Another embodiment is directed to a method of sealing a junction between adjacent wellbores, comprising: placing a whip stock in a parent wellbore and using the whip stock to place a dissolvable sealing joint into a liner in a secondary wellbore. The dissolvable well joint is connected to a packer assembly and comprises a junction subassembly having upper and lower portions and a fluid port located therein, the lower portion having a no-go shoulder defining a tapered end; and a sealing member located about the tapered end and adjacent the no-go shoulder, wherein the junction subassembly is comprised of a dissolvable material. The method further includes pumping an isolation fluid through the fluid port to seal a junction region located adjacent the parent and secondary wellbores, dissolving the packer assembly and the junction assembly, and removing the whip stock.
Each of the foregoing embodiments may comprise one or more of the following additional elements singly or in combination, and neither the example embodiments or the following listed elements limit the disclosure, but are provided as examples of the various embodiments covered by the disclosure:
Element 1: wherein the fluid port is a fixed, open port.
Element 2: wherein the junction subassembly is comprised of connectable sections, and the hollow upper portion is connected to at least one or more sections that form the lower portion of the junction subassembly.
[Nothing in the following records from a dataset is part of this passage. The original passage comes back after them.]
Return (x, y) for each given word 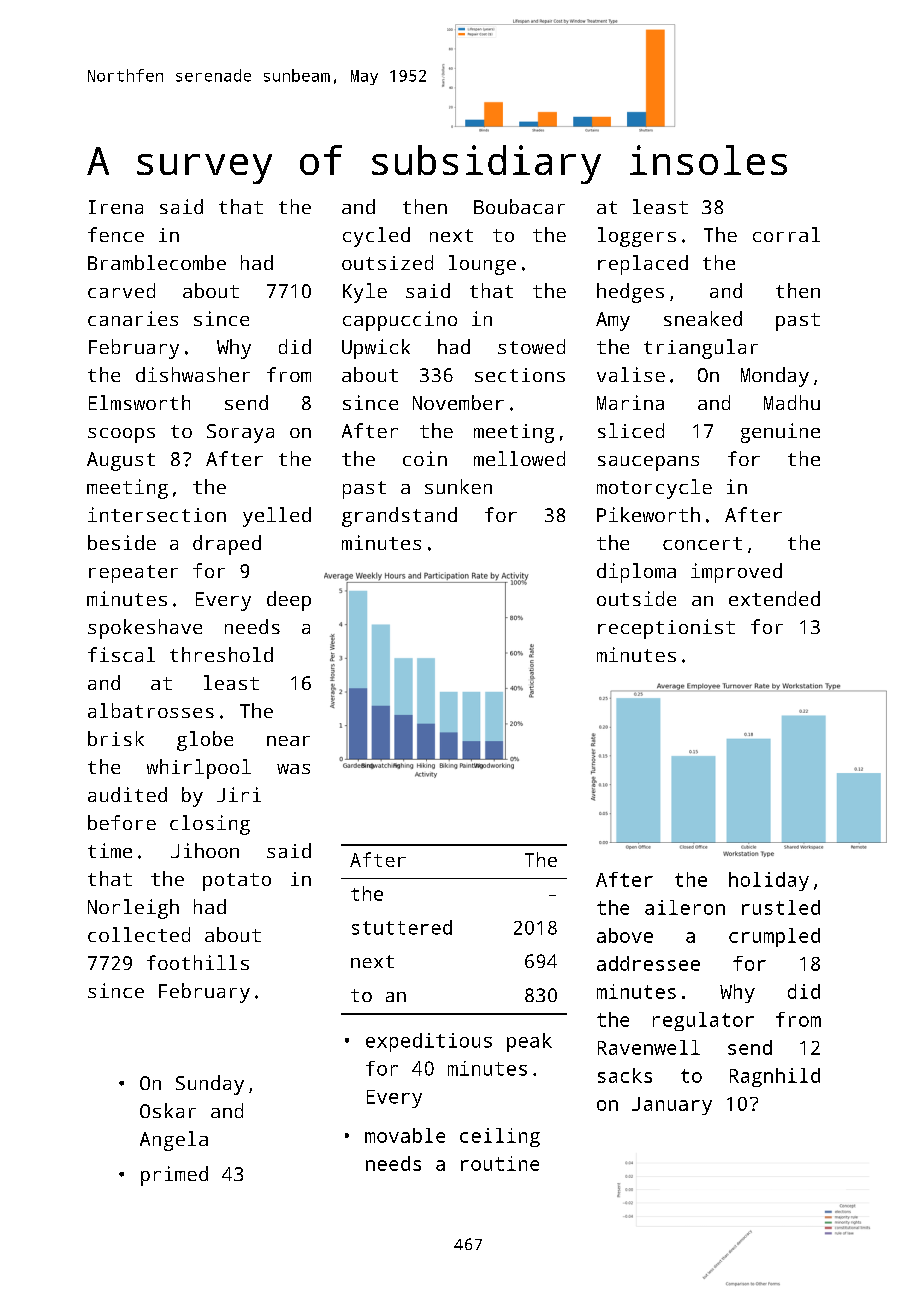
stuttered (402, 927)
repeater (133, 574)
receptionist (666, 629)
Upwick (376, 349)
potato (237, 882)
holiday (769, 881)
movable (405, 1135)
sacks (625, 1075)
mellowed (519, 458)
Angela (174, 1141)
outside (636, 598)
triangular (701, 349)
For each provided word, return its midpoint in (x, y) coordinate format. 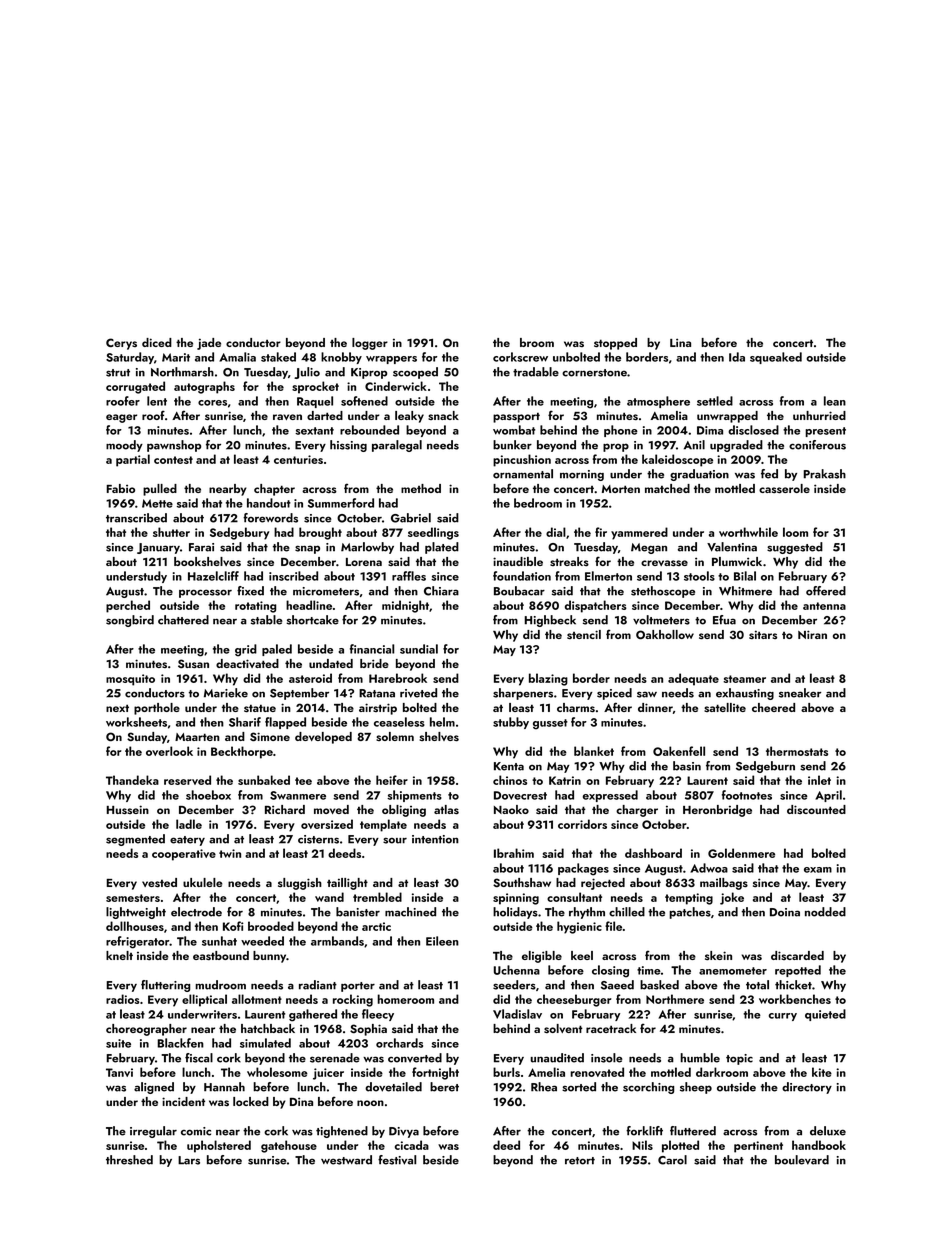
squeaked (776, 358)
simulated (265, 1043)
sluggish (300, 884)
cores (212, 403)
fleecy (378, 1015)
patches (690, 913)
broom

Element 3: wherein the at least one or more sections are hollow.
Element 4: wherein the tubular is a unitary, integrally formed body.
Element 5: wherein the junction subassembly is comprised of a metal or metal alloy, elastomeric or rubber material.
Element 6: wherein the metal comprises aluminum or magnesium.
Element 7: wherein the metal alloy is calcium-magnesium (Ca—Mg) alloys, calcium-aluminum (Ca—Al) alloys, calcium-zinc (Ca—Zn) alloys, magnesium-lithium (Mg—Li) alloys, aluminum-gallium (Al—Ga) alloys, aluminum-indium (Al—In) alloys, aluminum-gallium-indium alloys (Al—Ga—In), or combinations thereof.
Element 8: wherein the junction subassembly is comprised of an organic polymer.
Element 9: wherein the organic polymer is a polymeric composition.
Element 10: wherein the polymeric material is a cross-linked polymer, thermoplastic or elastomer.
Element 11: wherein the junction subassembly is comprised of epoxy or a nano-structured material.
Element 12: wherein the lower portion includes angled sections.
Element 13: wherein the junction subassembly is coupled to a drillable packer or drillable cement plug.
Element 14: wherein dissolving includes chemical dissolution of the junction subassembly or mechanical disintegration of the junction subassembly.
Element 15: wherein dissolving comprises exposing the junction subassembly to a catalyst solution that reacts with the composition of the junction subassembly which dissolves the junction subassembly, wherein the catalyst solution is hydrochloric acid, nitric acids, sulfuric acid, potassium chloride, tetrahydrofuran (THF), methyl acetate (MA), isopropanol and methanol or any combination thereof.
Element 16: wherein mechanical disintegration comprises drilling-out the junction subassembly.
Element 17: further comprising removing the whip stock from the parent wellbore.
Element 18: further comprising removing the whip stock by chemical dissolution, mechanical disintegration, or physical removal of the whip stock from the parent wellbore.